━━━ 本文抜粋

老齢雑感

ーあのとき僕はこう思ってたんだー

しがらみすぎない、ちょうどいいきずな あるんじゃね

 

  老齢脳天気シリーズ  

 

1)『徒然草』第20段

 

 なにがし とかや いひし 世すて人 の、この世の ほだし もたらぬ身に、

 たゞ 空の なごり のみ ぞ をしき といひし こそ 誠に さも おぼえぬべけれ。

 

     『誰それとか言った遁世者が、

 

       「この世の(世間の人々との)しがらみとか

        持っていない身には、

        とにかく、空(を見上げては感じられるこれまで)の

        余韻ばかりに心が引かれるものだ」 

 

      といったことこそ

      ほんとうに そうだろうと 

      思われるものだ。』

 

 

2)突然『徒然草』の20段訳ですが

   

  「空のなごり」を意訳しすぎだろうと

  感じる向きもおありかと思いますが、

 

  前段の第19段に、元旦の明け方に感じる、

  前夜、大みそかの騒ぎの余韻を、

  「年のなごり」と表現しているので、

  その用い方を兼好は踏まえていたろうと

  想像しているわけであります。

 

  が、書きたかったのは

  空の「なごり」ではありません

 

 

3)「ほだし」は「きずな」でもあった

 

  「ほだし」は、角川古語辞典によると

  漢字は「絆」なのだそうです。

 

  意味は

 

     ①馬の足にからませ歩けないようにする綱

     ②人の身を束縛するもの。障碍となるもの。

     (同)きづな 

  

  「きづな」を引いてみてもほぼ同じ内容が書かれています。

 

  「きづな」は、おそらく「木綱」で、

  馬の足にからめても切れないような、

  植物繊維の糸から作った綱でなく、

  木蔦(キヅタ)とかで作った綱を言ったのでせう。

 

  野生の馬を捕まえて家畜化するということを

  5Cに渡来人たちが日本に伝えた時に

  いっしょにレクチャーされた文化だったんでせうか。

 

  「ほだし」が外来語で、

  その和語が「きづな」だった?

  古代語の「ミネルバ・サイエンチア」さんの動画とかに

  なんか情報ないか探してみたいです。 

  

 

4)「きずな」は人情のしがらみ

 

  「きずな」は、

  人と人とのつながりを象徴することばです。

  でもその語源は「しがらみ」だったわけです。  

 

  人間関係が希薄になった社会は

  1950年代、60年代、70年代に

  会社や工場で働くため村から人々を引きはがし

  都会に住まわせるために都会で形成されました。

  

    (もちろん、淵源がそれではなく、漱石先生が『明暗』で

     妹役に「兄さんは間違ってます」と言わしめた

     近代の知性そのものが、村的なものの否定エンジン

     そのものでだろうとは思います)

 

  食って、浴して、寝て、起きて

  会社や学校へ出かけるための

  ベースのようなものとしての団地や

  文化住宅が都市部でがんがん造られました。

 

    (以前、田無市にあった文化住宅に入った時、

     自分の福岡の地方都市にあった文化住宅

     そっくりだったので感動した記憶あます)

━━━━━━
━━━ データ項目

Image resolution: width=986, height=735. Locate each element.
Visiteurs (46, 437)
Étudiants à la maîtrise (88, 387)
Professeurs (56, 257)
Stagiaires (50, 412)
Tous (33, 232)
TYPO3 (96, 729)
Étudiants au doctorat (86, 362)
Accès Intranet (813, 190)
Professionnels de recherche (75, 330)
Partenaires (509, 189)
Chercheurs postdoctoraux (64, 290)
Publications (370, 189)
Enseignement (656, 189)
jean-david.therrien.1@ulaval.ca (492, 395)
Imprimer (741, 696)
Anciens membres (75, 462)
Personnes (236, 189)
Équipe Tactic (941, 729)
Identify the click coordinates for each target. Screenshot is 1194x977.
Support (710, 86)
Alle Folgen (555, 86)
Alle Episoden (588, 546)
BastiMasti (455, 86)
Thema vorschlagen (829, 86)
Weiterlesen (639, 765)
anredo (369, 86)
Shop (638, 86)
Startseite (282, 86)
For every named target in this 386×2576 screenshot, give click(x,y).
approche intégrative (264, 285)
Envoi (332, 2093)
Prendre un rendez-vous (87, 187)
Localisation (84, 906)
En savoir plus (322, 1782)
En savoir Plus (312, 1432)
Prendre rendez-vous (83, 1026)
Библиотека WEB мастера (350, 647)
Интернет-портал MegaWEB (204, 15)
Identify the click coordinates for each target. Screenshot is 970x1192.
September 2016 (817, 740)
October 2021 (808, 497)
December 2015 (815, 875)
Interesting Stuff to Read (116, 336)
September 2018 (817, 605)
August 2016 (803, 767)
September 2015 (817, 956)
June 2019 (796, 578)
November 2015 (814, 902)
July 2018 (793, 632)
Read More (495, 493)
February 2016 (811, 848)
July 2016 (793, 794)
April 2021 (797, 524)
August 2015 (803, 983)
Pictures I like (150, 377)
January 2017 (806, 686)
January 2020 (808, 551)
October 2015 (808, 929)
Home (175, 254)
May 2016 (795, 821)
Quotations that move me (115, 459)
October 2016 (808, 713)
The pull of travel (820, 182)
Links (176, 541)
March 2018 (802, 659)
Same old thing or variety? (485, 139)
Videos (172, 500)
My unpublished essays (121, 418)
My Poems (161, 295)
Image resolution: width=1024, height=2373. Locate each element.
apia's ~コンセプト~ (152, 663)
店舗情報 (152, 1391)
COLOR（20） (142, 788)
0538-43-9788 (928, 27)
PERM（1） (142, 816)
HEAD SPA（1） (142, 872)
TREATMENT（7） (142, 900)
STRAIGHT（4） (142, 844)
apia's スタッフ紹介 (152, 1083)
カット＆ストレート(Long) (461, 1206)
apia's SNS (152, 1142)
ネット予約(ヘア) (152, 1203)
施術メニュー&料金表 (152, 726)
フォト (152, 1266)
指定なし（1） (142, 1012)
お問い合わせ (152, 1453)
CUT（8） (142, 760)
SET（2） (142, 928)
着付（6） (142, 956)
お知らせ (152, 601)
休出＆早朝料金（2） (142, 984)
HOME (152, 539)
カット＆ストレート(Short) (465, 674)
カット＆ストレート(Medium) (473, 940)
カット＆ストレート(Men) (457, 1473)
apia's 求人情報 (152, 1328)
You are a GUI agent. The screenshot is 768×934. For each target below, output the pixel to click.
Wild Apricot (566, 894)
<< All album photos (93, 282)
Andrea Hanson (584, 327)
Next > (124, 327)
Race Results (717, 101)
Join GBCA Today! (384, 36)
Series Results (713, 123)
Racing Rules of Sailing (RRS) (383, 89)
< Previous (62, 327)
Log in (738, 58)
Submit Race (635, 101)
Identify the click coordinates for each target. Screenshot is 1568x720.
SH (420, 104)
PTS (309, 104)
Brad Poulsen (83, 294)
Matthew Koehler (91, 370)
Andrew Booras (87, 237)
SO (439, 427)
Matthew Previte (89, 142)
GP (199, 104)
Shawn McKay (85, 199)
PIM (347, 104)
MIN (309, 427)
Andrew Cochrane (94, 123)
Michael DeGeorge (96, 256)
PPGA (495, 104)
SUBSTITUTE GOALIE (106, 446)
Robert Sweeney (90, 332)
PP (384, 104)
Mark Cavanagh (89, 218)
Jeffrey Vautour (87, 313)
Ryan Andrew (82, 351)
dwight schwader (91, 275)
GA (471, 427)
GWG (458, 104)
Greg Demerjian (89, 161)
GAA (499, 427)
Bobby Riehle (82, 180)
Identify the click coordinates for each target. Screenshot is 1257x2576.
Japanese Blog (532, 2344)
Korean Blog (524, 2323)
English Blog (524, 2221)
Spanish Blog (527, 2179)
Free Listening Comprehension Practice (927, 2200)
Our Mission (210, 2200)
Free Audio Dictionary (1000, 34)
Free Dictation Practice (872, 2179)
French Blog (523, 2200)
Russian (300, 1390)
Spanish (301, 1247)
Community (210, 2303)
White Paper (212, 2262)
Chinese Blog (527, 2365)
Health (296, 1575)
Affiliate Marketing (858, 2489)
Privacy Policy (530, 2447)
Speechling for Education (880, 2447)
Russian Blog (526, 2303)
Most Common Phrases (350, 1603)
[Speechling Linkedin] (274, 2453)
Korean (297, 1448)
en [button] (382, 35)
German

━━━━━━

### 練習課題
本文のうち「会社や工場で働くため村から人々を引きはがし」から「そのものでだろうとは思います)」までを、最後の語句も含めて一字も変えずに書き写せ。 手がかりにするのは本文だけとする。

### 解答例
会社や工場で働くため村から人々を引きはがし

  都会に住まわせるために都会で形成されました。

  

    (もちろん、淵源がそれではなく、漱石先生が『明暗』で

     妹役に「兄さんは間違ってます」と言わしめた

     近代の知性そのものが、村的なものの否定エンジン

     そのものでだろうとは思います)